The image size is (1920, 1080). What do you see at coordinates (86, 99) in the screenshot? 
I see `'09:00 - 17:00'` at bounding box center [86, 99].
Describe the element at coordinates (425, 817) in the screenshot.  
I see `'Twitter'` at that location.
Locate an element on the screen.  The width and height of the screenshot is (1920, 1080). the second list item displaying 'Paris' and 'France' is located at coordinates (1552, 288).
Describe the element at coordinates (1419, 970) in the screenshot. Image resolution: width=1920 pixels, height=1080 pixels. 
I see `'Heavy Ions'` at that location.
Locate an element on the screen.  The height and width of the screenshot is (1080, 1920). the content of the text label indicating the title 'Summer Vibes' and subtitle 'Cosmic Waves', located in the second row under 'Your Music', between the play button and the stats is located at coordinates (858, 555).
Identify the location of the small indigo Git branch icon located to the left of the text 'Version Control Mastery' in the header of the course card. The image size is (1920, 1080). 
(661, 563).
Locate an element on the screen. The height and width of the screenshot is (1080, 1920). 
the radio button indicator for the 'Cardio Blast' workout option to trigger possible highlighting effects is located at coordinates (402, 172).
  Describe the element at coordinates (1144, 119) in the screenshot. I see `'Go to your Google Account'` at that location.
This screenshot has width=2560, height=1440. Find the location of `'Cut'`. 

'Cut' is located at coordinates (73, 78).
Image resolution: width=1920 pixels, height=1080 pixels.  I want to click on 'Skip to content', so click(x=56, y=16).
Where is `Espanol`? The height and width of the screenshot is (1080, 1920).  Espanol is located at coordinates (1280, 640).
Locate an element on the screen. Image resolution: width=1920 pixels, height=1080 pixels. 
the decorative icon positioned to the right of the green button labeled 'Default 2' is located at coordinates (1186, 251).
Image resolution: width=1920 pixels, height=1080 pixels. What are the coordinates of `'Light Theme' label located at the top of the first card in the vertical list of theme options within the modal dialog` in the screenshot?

##############################

◆ **Work to complete**
Please copy the listing above line for line, changing nothing.

◆ **Task solution**
The image size is (1920, 1080). What do you see at coordinates (86, 99) in the screenshot? 
I see `'09:00 - 17:00'` at bounding box center [86, 99].
Describe the element at coordinates (425, 817) in the screenshot.  
I see `'Twitter'` at that location.
Locate an element on the screen.  The width and height of the screenshot is (1920, 1080). the second list item displaying 'Paris' and 'France' is located at coordinates (1552, 288).
Describe the element at coordinates (1419, 970) in the screenshot. Image resolution: width=1920 pixels, height=1080 pixels. 
I see `'Heavy Ions'` at that location.
Locate an element on the screen.  The height and width of the screenshot is (1080, 1920). the content of the text label indicating the title 'Summer Vibes' and subtitle 'Cosmic Waves', located in the second row under 'Your Music', between the play button and the stats is located at coordinates (858, 555).
Identify the location of the small indigo Git branch icon located to the left of the text 'Version Control Mastery' in the header of the course card. The image size is (1920, 1080). 
(661, 563).
Locate an element on the screen. The height and width of the screenshot is (1080, 1920). 
the radio button indicator for the 'Cardio Blast' workout option to trigger possible highlighting effects is located at coordinates (402, 172).
  Describe the element at coordinates (1144, 119) in the screenshot. I see `'Go to your Google Account'` at that location.
This screenshot has width=2560, height=1440. Find the location of `'Cut'`. 

'Cut' is located at coordinates (73, 78).
Image resolution: width=1920 pixels, height=1080 pixels.  I want to click on 'Skip to content', so click(x=56, y=16).
Where is `Espanol`? The height and width of the screenshot is (1080, 1920).  Espanol is located at coordinates (1280, 640).
Locate an element on the screen. Image resolution: width=1920 pixels, height=1080 pixels. 
the decorative icon positioned to the right of the green button labeled 'Default 2' is located at coordinates (1186, 251).
Image resolution: width=1920 pixels, height=1080 pixels. What are the coordinates of `'Light Theme' label located at the top of the first card in the vertical list of theme options within the modal dialog` in the screenshot?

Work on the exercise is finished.